- _What the exercise asks_
In the records below, repeat exactly the lines between the line holding "Modelli (179, 2353)" and the line holding "[Le tue preferenze", inclusive, and drop the pictures.

===== Given information =====

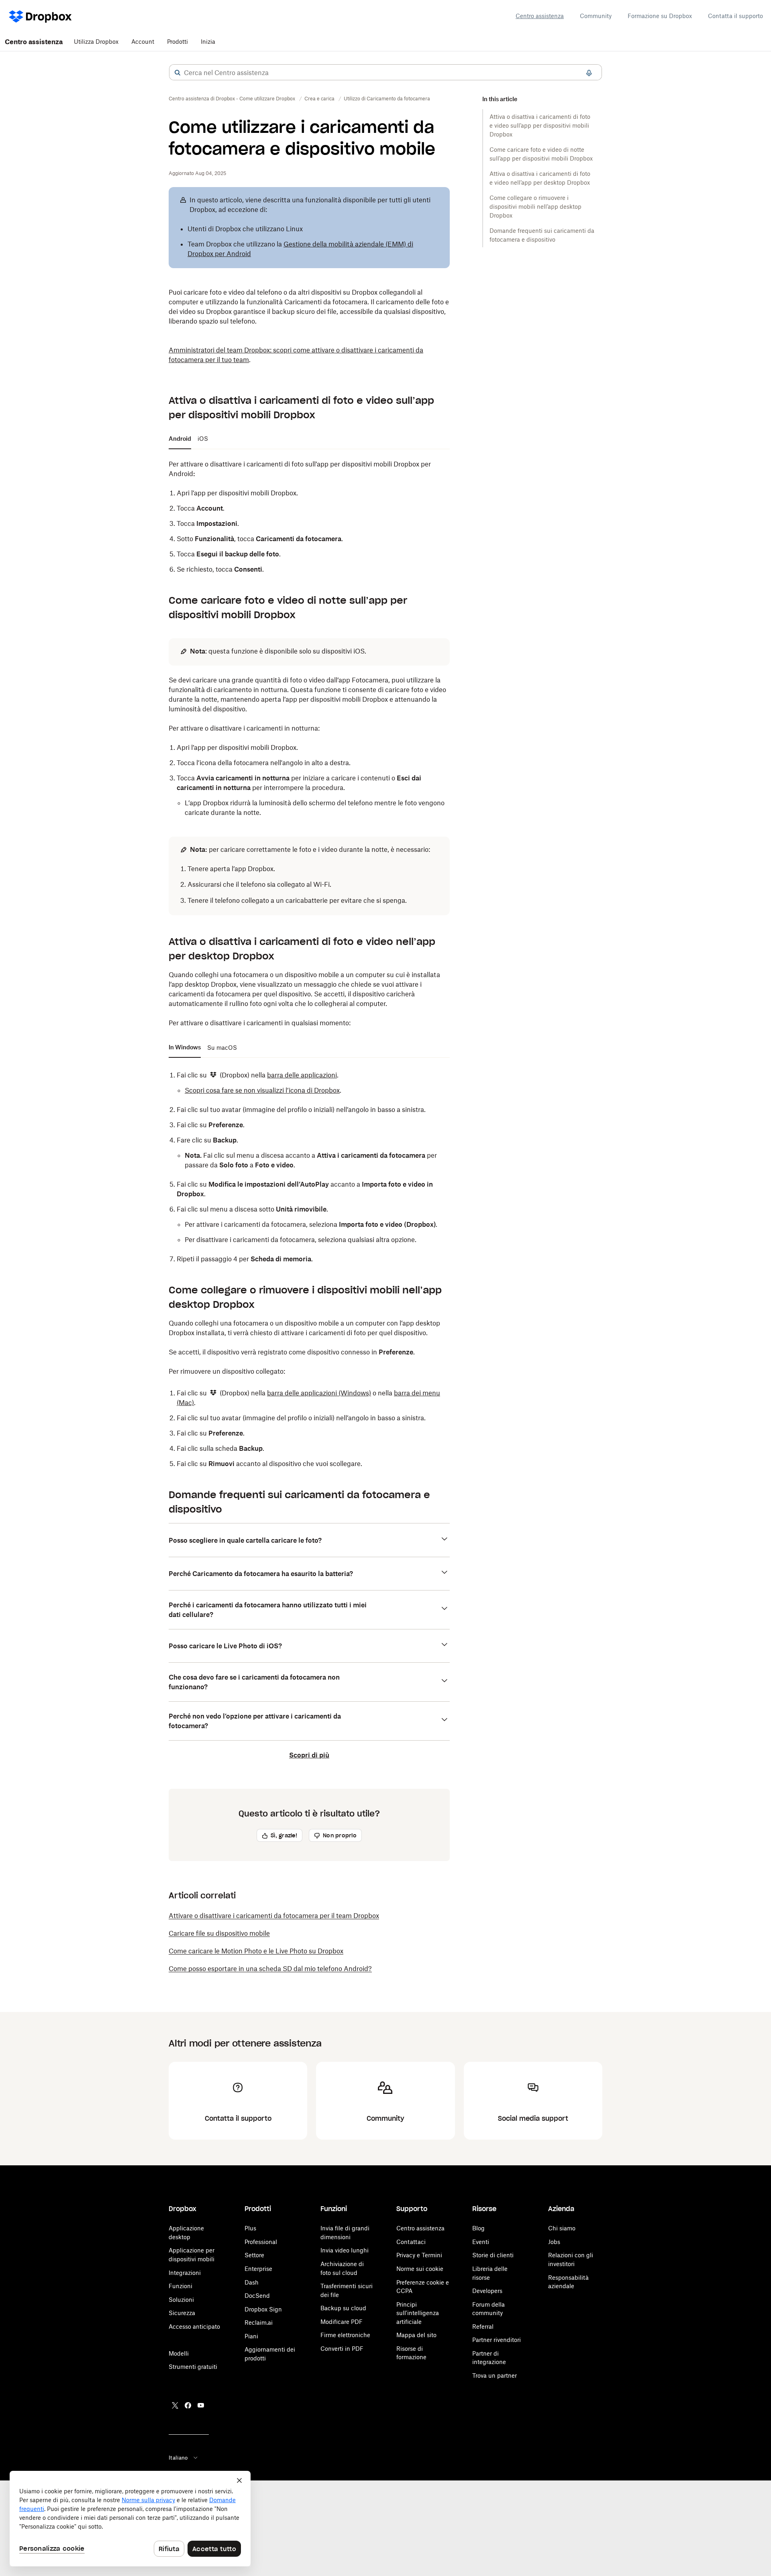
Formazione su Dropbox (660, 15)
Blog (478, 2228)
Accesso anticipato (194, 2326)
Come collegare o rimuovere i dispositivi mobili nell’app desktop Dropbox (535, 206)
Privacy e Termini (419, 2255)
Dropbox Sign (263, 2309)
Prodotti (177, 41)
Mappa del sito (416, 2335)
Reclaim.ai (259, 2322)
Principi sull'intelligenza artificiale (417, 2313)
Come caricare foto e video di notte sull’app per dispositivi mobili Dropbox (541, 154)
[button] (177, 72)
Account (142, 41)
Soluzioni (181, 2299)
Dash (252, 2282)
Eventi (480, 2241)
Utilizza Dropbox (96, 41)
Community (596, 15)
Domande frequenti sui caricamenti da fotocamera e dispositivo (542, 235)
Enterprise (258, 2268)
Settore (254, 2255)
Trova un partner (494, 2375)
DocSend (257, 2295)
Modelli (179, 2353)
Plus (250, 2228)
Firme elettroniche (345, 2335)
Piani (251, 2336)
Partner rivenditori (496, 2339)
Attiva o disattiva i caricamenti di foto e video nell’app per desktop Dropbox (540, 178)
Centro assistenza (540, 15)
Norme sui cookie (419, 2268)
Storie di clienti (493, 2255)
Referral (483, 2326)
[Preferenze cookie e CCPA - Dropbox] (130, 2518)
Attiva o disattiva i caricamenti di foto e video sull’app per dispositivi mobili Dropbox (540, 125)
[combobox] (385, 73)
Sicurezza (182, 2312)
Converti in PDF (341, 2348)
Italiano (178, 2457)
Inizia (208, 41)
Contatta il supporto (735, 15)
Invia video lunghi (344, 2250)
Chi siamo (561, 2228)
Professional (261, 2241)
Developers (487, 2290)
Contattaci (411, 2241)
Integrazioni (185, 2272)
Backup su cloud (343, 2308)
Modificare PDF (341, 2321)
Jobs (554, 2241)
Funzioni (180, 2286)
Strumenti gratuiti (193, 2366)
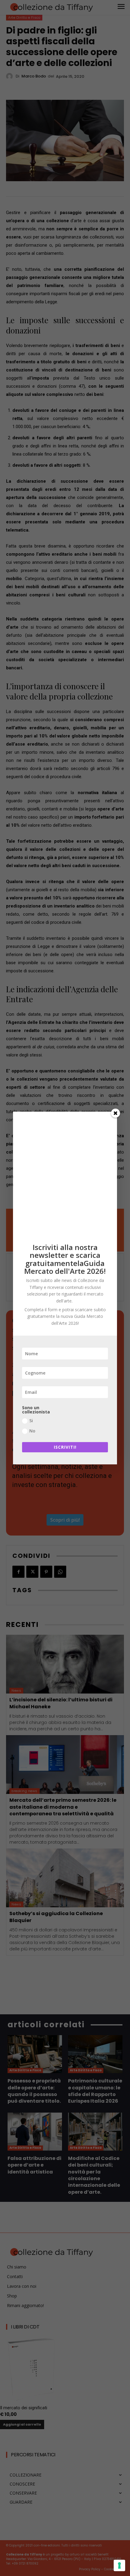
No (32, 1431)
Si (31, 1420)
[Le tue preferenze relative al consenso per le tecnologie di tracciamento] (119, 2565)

=====
===== Given information =====

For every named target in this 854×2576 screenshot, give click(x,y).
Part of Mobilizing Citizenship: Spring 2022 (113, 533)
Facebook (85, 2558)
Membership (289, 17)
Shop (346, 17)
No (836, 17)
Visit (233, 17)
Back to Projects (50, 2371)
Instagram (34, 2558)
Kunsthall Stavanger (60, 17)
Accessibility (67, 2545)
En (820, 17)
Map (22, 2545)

=====

- _Your solution_
Modelli (179, 2353)
Plus (250, 2228)
Firme elettroniche (345, 2335)
Piani (251, 2336)
Partner rivenditori (496, 2339)
Attiva o disattiva i caricamenti di foto e video nell’app per desktop Dropbox (540, 178)
Centro assistenza (540, 15)
Norme sui cookie (419, 2268)
Storie di clienti (493, 2255)
Referral (483, 2326)
[Preferenze cookie e CCPA - Dropbox] (130, 2518)
Attiva o disattiva i caricamenti di foto e video sull’app per dispositivi mobili Dropbox (540, 125)
[combobox] (385, 73)
Sicurezza (182, 2312)
Converti in PDF (341, 2348)
Italiano (178, 2457)
Inizia (208, 41)
Contatta il supporto (735, 15)
Invia video lunghi (344, 2250)
Chi siamo (561, 2228)
Professional (261, 2241)
Developers (487, 2290)
Contattaci (411, 2241)
Integrazioni (185, 2272)
Backup su cloud (343, 2308)
Modificare PDF (341, 2321)
Jobs (554, 2241)
Funzioni (180, 2286)
Strumenti gratuiti (193, 2366)
No (32, 1431)
Si (31, 1420)
[Le tue preferenze relative al consenso per le tecnologie di tracciamento] (119, 2565)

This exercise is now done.